Recorded data
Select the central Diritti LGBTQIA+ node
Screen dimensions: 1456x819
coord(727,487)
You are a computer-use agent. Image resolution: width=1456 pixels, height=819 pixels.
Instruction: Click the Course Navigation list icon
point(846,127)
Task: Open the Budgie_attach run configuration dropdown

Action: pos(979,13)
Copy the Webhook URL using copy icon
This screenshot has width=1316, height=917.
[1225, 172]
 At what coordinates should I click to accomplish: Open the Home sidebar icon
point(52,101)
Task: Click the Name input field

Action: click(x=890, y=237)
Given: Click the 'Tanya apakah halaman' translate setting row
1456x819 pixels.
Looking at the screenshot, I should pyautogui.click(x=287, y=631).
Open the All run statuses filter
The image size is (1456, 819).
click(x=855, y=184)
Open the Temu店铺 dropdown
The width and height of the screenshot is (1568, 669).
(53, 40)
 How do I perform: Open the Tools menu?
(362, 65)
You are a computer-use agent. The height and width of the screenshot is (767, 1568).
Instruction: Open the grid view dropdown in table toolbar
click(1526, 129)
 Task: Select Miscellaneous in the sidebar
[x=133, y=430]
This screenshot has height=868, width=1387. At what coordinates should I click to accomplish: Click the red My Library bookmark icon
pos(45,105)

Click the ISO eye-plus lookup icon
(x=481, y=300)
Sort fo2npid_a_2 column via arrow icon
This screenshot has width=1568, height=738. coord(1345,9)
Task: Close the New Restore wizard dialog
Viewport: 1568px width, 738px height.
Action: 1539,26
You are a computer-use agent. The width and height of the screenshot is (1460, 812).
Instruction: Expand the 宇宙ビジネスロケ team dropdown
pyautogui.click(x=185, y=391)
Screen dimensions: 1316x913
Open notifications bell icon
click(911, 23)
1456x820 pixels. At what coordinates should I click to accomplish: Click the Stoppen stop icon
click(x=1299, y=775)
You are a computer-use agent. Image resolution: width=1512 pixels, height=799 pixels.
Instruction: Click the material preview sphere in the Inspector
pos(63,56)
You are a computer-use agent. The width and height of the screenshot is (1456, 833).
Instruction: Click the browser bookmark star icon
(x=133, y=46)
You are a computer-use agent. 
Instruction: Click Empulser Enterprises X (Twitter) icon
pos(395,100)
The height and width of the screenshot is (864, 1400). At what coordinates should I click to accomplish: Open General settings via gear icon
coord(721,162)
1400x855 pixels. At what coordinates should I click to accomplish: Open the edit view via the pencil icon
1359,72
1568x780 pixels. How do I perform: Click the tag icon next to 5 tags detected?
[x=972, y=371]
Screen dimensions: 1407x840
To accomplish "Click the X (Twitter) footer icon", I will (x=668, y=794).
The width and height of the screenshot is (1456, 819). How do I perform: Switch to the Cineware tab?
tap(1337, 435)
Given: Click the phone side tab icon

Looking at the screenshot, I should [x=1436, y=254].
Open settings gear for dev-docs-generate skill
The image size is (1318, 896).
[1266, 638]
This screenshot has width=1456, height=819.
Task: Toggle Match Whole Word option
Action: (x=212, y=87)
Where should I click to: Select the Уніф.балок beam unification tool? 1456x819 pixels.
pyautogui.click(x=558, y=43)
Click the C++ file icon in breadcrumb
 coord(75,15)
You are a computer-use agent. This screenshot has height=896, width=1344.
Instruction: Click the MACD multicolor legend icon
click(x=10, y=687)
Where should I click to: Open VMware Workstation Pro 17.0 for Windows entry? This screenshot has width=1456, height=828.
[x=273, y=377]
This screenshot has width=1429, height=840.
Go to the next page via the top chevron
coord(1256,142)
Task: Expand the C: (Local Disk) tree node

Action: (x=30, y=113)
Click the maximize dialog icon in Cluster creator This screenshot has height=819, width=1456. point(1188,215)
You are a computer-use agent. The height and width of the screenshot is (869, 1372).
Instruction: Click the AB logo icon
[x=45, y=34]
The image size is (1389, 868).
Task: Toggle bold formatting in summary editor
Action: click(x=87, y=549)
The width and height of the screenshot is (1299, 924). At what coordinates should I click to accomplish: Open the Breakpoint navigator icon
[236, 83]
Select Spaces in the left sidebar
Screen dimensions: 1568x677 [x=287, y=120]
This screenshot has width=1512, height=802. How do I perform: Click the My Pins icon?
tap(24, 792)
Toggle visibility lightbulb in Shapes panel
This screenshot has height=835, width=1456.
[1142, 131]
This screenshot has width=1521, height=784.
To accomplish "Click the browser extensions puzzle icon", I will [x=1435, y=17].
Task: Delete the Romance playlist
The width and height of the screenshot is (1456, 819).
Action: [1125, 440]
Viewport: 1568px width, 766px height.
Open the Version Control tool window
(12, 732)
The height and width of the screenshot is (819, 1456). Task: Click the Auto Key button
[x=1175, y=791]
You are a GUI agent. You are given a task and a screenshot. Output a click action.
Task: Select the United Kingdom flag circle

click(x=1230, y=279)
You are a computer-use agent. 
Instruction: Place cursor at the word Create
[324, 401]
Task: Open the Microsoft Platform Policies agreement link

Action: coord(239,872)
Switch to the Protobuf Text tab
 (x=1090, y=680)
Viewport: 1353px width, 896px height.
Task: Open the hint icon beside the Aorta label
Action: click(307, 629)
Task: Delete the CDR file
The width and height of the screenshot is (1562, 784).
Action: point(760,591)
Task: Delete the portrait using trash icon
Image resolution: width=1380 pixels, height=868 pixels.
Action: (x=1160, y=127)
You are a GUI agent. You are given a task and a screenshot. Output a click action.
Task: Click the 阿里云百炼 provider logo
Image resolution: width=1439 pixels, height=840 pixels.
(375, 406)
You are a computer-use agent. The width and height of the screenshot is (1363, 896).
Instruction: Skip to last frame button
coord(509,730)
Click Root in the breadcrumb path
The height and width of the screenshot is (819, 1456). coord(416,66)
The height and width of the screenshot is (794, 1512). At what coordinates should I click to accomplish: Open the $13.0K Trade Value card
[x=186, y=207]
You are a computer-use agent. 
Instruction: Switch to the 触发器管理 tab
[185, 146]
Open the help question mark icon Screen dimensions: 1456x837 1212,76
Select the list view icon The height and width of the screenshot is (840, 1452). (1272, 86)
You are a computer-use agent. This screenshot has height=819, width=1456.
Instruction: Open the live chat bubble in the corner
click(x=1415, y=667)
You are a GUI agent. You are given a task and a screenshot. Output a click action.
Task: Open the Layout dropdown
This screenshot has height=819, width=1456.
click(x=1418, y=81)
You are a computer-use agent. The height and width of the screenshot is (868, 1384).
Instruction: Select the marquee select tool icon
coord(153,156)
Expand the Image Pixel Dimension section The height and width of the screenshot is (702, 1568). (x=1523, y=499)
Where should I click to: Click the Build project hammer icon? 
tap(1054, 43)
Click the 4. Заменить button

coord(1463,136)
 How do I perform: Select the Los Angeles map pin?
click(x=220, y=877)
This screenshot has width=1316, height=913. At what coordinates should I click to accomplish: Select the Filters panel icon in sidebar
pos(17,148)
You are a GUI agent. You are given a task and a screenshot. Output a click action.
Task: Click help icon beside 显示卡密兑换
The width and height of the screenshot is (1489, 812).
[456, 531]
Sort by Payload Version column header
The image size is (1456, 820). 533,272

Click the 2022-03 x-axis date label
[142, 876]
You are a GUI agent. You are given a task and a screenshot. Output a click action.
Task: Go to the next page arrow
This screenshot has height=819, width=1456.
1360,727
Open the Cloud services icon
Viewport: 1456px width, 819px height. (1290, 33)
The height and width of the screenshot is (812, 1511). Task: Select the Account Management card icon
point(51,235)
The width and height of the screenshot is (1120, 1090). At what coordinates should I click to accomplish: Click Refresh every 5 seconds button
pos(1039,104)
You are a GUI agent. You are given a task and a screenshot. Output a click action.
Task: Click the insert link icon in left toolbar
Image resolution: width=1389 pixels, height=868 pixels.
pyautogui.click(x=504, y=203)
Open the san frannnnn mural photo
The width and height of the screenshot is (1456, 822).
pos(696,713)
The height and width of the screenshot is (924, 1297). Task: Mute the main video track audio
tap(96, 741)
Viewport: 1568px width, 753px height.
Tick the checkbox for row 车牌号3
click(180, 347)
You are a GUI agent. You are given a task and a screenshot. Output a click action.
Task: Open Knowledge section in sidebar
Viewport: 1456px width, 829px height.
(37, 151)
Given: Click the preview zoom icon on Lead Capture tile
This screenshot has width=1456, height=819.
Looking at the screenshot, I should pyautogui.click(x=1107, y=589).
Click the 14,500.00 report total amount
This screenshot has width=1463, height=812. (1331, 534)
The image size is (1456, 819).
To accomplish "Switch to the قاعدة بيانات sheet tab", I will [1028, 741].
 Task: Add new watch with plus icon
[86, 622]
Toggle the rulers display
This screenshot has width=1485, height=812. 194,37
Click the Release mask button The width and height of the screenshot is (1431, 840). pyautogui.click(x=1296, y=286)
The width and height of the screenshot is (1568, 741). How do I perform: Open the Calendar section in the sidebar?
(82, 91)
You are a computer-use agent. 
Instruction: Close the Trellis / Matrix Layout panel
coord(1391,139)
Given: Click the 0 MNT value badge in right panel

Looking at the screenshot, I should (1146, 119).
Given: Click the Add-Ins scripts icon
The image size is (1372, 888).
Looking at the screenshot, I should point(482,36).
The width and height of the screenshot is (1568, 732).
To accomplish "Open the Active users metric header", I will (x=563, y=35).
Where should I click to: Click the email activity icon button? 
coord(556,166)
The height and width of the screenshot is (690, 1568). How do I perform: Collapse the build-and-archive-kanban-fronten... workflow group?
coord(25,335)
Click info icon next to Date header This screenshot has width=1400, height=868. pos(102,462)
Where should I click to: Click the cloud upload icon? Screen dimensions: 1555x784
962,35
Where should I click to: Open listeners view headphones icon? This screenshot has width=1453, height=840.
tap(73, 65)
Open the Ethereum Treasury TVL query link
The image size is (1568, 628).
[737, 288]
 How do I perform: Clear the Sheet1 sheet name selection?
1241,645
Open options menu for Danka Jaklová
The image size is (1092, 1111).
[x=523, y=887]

Your task ::
Only those lines running from the one containing "The image size is (1372, 888)." through the last line of the data above are to be copied, exactly, with both ends included.

Written reply ::
The image size is (1372, 888).
Looking at the screenshot, I should point(482,36).
The width and height of the screenshot is (1568, 732).
To accomplish "Open the Active users metric header", I will (x=563, y=35).
Where should I click to: Click the email activity icon button? 
coord(556,166)
The height and width of the screenshot is (690, 1568). How do I perform: Collapse the build-and-archive-kanban-fronten... workflow group?
coord(25,335)
Click info icon next to Date header This screenshot has width=1400, height=868. pos(102,462)
Where should I click to: Click the cloud upload icon? Screen dimensions: 1555x784
962,35
Where should I click to: Open listeners view headphones icon? This screenshot has width=1453, height=840.
tap(73, 65)
Open the Ethereum Treasury TVL query link
The image size is (1568, 628).
[737, 288]
 How do I perform: Clear the Sheet1 sheet name selection?
1241,645
Open options menu for Danka Jaklová
The image size is (1092, 1111).
[x=523, y=887]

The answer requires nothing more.